Julia Margaret Deakin (born 20 May 1952) is an English actress. She is known for her roles in the sitcoms So Haunt Me (1992–1994), Oh Doctor Beeching! (1996–1997) and Spaced (1999–2001). Her film appearances include Shaun of the Dead (2004), Hot Fuzz (2007) and High-Rise (2015).

Early life
Deakin was born in Gainsborough, Lincolnshire, where her parents Wyn and Bill were shopkeepers.

She attended Gainsborough High School for Girls (became part of Queen Elizabeth's High School in 1983), a girls' grammar school. She started French and Drama teacher training near Manchester, then attended Mountview Theatre School.

Career
In theatre, she has played Mrs. Sowerberry in the West End cast of Oliver!, singing the song "That's Your Funeral" with David Delve on a recording.

On television, Deakin played Stella Tulley in Side by Side and Marsha, the ageing divorcée landlady, in the sitcom Spaced (1999).

Deakin earlier appeared in the television sitcom Oh, Doctor Beeching! (1996–1997), where she played the role of May Skinner, replacing Sherrie Hewson from the original pilot.

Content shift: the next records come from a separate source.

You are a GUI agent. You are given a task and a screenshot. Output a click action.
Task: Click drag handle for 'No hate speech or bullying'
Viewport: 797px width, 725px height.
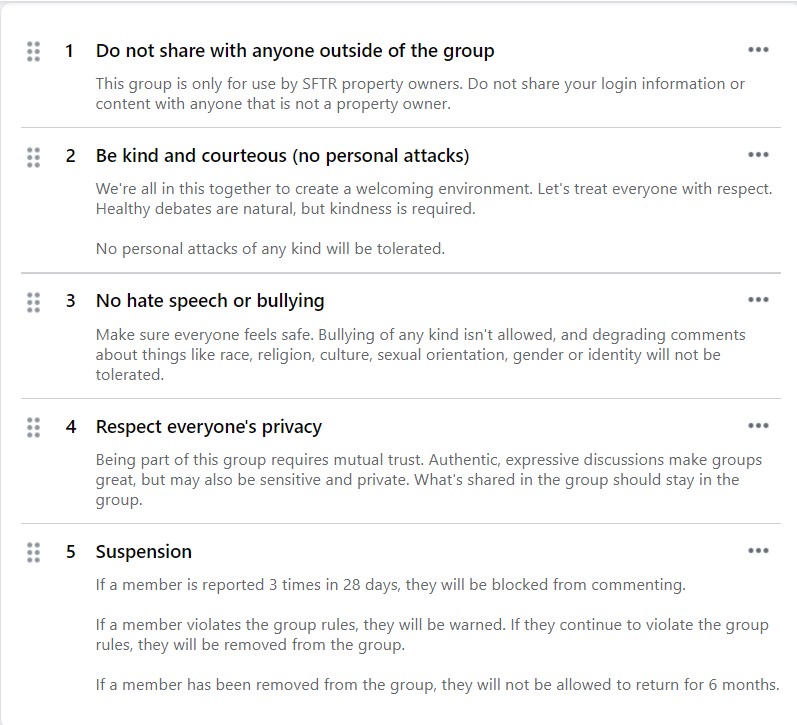[34, 301]
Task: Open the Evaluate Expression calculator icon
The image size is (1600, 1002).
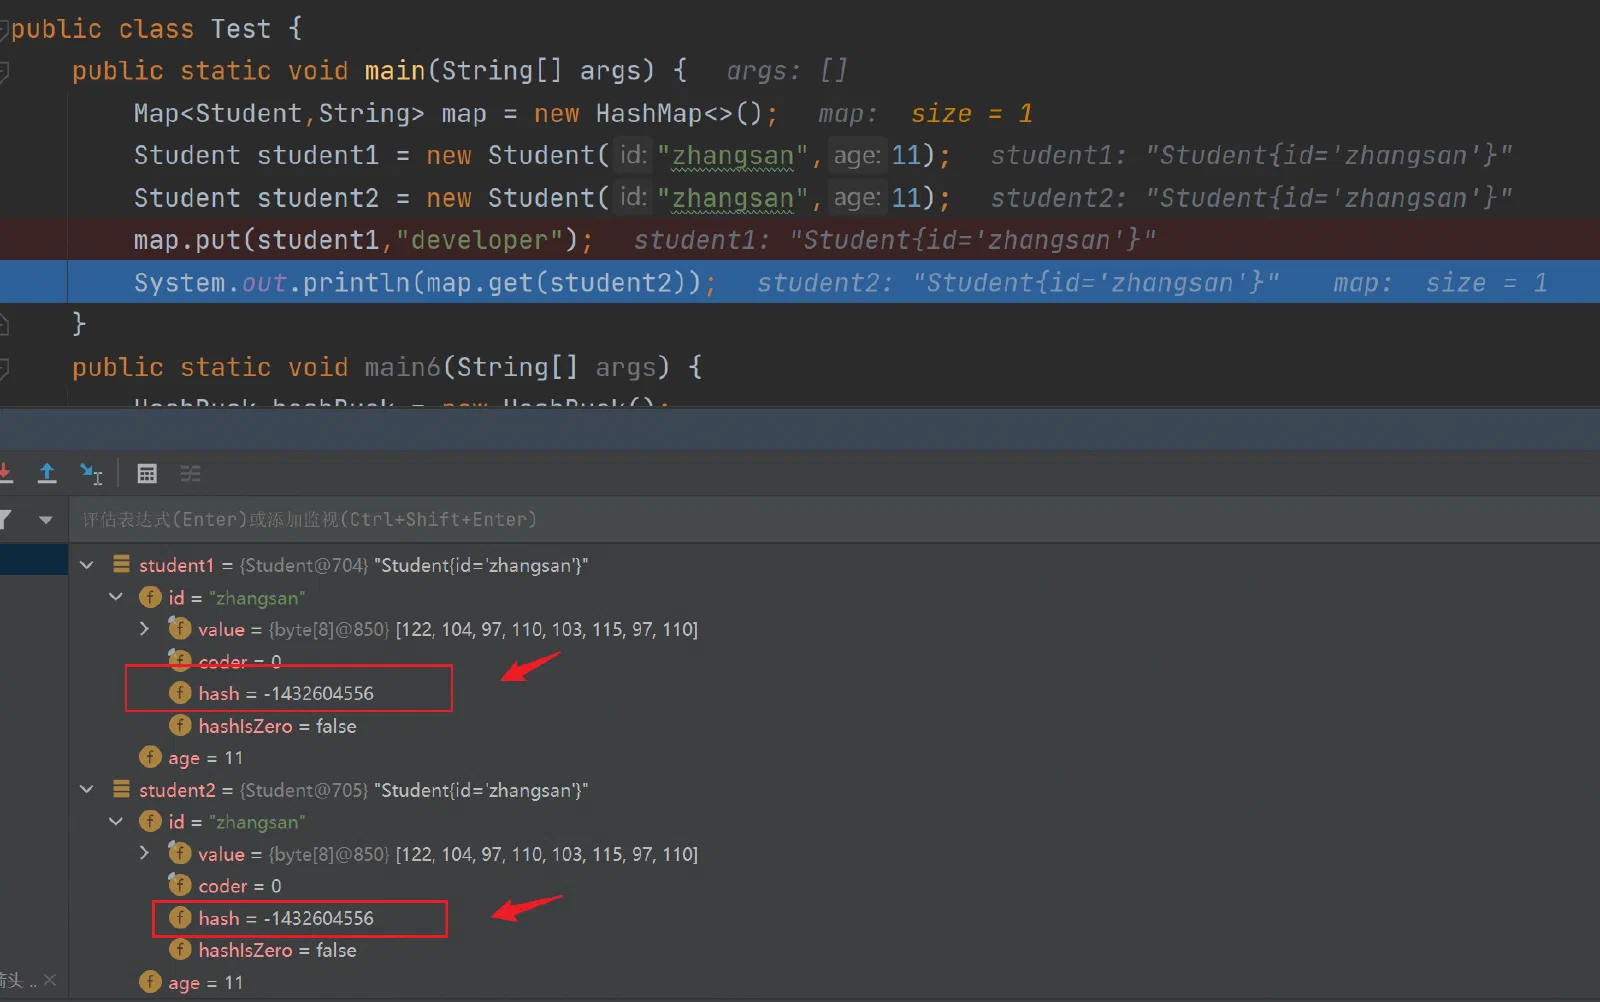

She has also made many single television appearances, including playing Jill, the receptionist from Pear Tree Productions, in one episode of the first series of I'm Alan Partridge, a rural dominatrix in Doc Martin as well as roles in Midsomer Murders and Coronation Street. She appeared in the sketch comedy series Big Train alongside fellow Spaced cast members Simon Pegg and Mark Heap. She plays Dr. Jean in the Alan segments on Modern Toss.  She played Luella's mother, Genevieve Shakespeare in "The Envious Court", Shakespeare & Hathaway: Private Investigators S2:E9 (2019).

She has appeared on radio, as Eva Tattle in The Maltby Collection. She also guest starred in the Doctor Who audio drama Terror Firma for Big Finish Productions. And appeared in an episode of Agatha Raisin with Penelope Keith.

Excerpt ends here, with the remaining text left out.